(ЧТО НУЖНО СДЕЛАТЬ)
A - Перепишите из отрывка фрагмент начиная со слов «Читаем Письма. Часть» и заканчивая словами «мечта! — со мной.» включительно.
B - Переведите на английский язык следующее предложение из отрывка: «Устроили бы мой вечер в Едноте, Вы бы меня познакомили с чехами, которых я совсем не знаю, побродили бы по Праге, словом — было бы чудно».

--- ИСХОДНЫЙ ОТРЫВОК ---

Читаем Письма. Часть 1 полностью

…Теперь, дорогая Анна Антоновна, давайте помечтаем. Вы непременно должны к нам приехать в Медон, погостить, посмотреть Париж. — Хорошо бы на Рождество. Я знаю, что поездка дорога, но… раз в жизни! Вся устрашающая Парижа отпадет — Вы будете зá городом, Париж только по желанию, но — совсем близко, рядом, поезда ходят через кажд<ые> полчаса.

Давайте осуществим. Побываем с Вами в Версале, и в Фонтенбло, и в Музеях, и на набережных Сены. — Чудно? — Могли бы приехать с С<ергеем> Я<ковлевичем> (думаю — в Прагу поедет в начале декабря), а обратно, в Прагу, — вторая мечта! — со мной.

Страшно хочу в Прагу. Устроили бы мой вечер в Едноте, Вы бы меня познакомили с чехами, которых я совсем не знаю, побродили бы по Праге, словом — было бы чудно. Погостила бы у Вас неделю — 10 дней. Наговорились бы.

--- ПРЕДОСТАВЛЕННЫЕ ЗАПИСИ ---

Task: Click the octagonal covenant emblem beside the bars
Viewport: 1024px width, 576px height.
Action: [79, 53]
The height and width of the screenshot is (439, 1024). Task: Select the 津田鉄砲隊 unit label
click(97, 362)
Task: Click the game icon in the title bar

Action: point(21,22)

---
--- ПРЕДОСТАВЛЕННЫЕ ЗАПИСИ ---

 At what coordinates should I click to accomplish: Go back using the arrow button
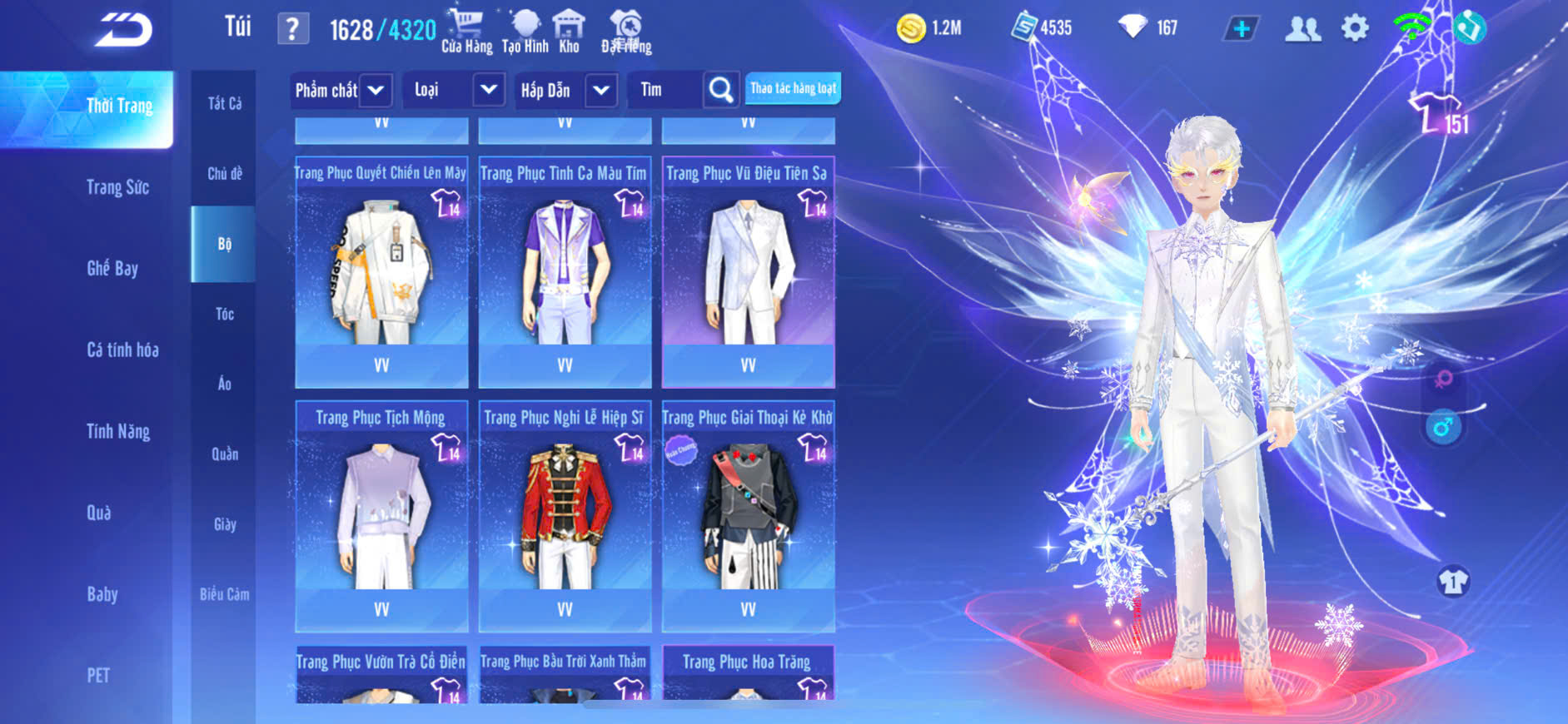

---
--- ПРЕДОСТАВЛЕННЫЕ ЗАПИСИ ---

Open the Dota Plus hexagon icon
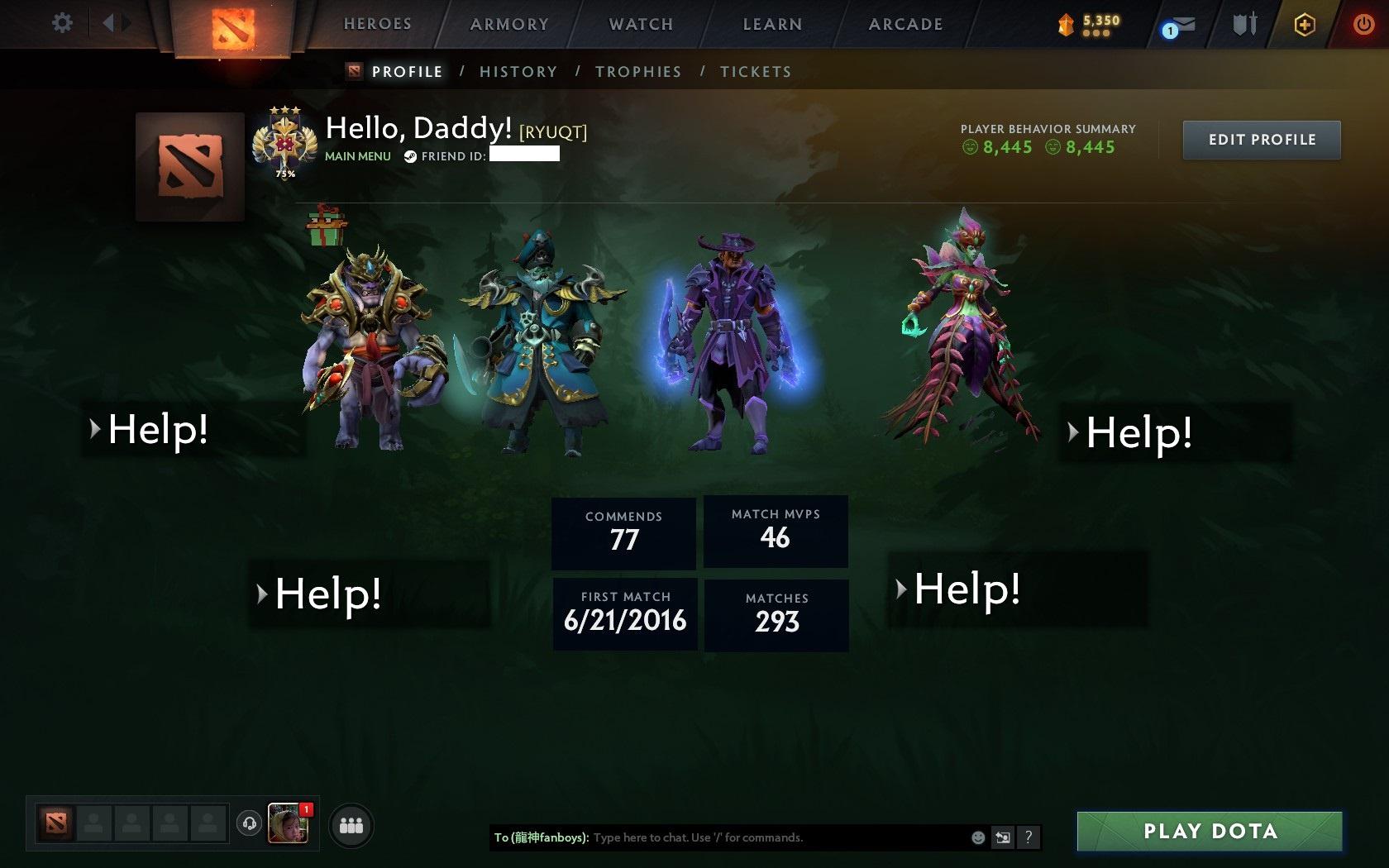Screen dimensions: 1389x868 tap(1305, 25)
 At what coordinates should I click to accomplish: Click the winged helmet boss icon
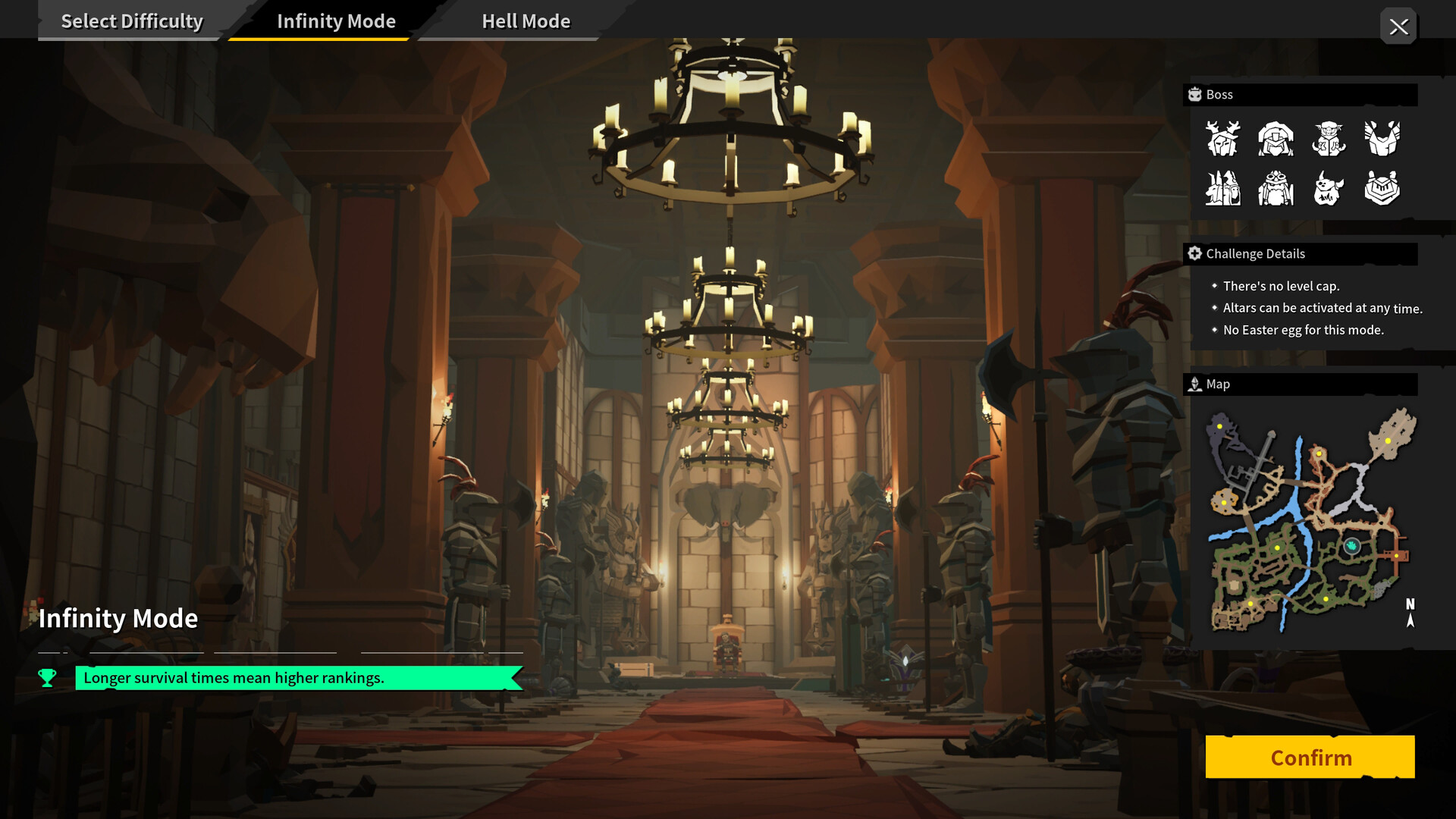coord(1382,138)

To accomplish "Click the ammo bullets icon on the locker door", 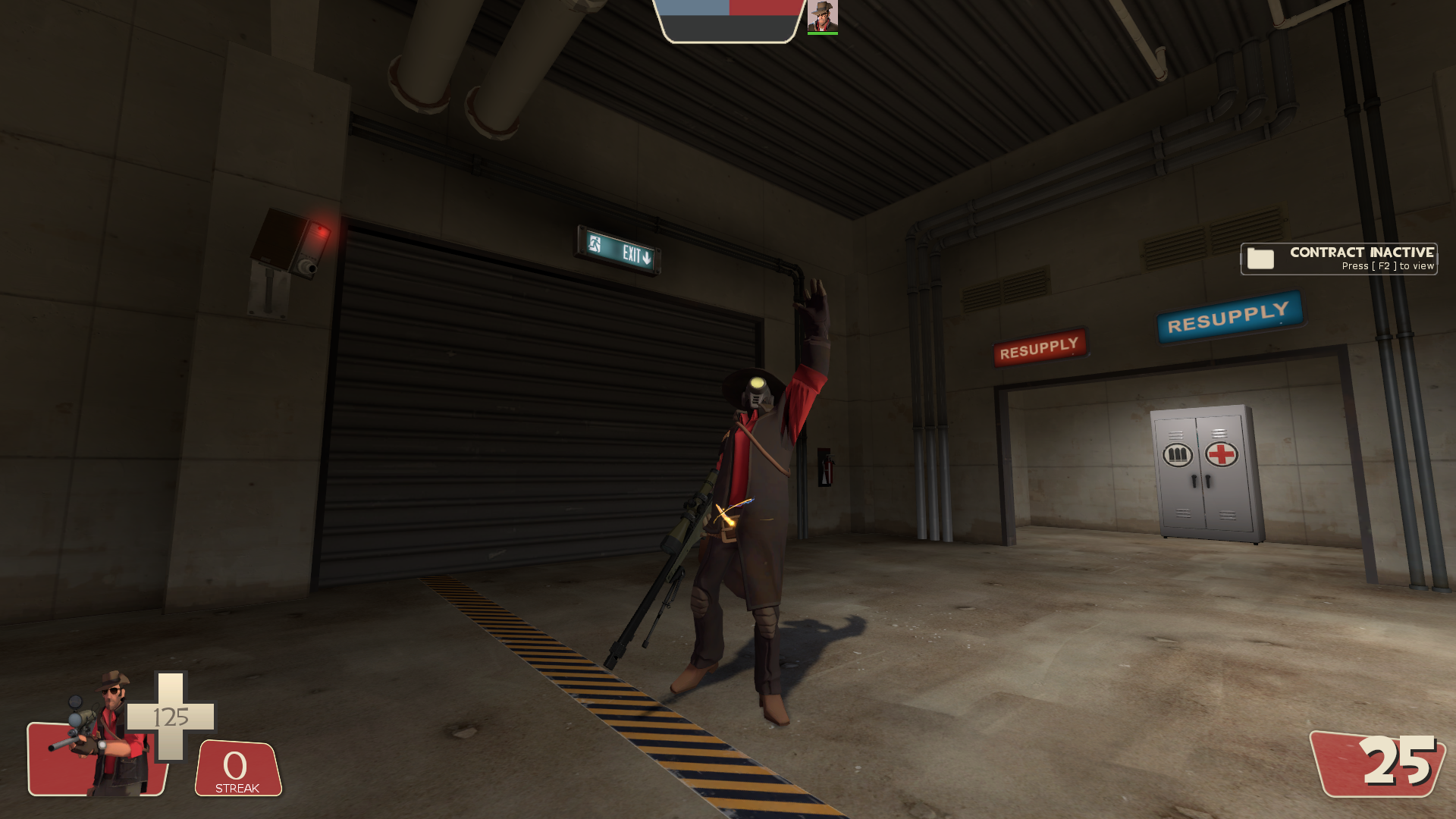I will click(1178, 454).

---

(ГОТОВЫЕ ОТВЕТЫ)
A -
Читаем Письма. Часть 1 полностью

…Теперь, дорогая Анна Антоновна, давайте помечтаем. Вы непременно должны к нам приехать в Медон, погостить, посмотреть Париж. — Хорошо бы на Рождество. Я знаю, что поездка дорога, но… раз в жизни! Вся устрашающая Парижа отпадет — Вы будете зá городом, Париж только по желанию, но — совсем близко, рядом, поезда ходят через кажд<ые> полчаса.

Давайте осуществим. Побываем с Вами в Версале, и в Фонтенбло, и в Музеях, и на набережных Сены. — Чудно? — Могли бы приехать с С<ергеем> Я<ковлевичем> (думаю — в Прагу поедет в начале декабря), а обратно, в Прагу, — вторая мечта! — со мной.

B - We could arrange an evening of mine at the Jednota, you would introduce me to Czechs, whom I do not know at all, we would wander around Prague; in a word, it would be wonderful.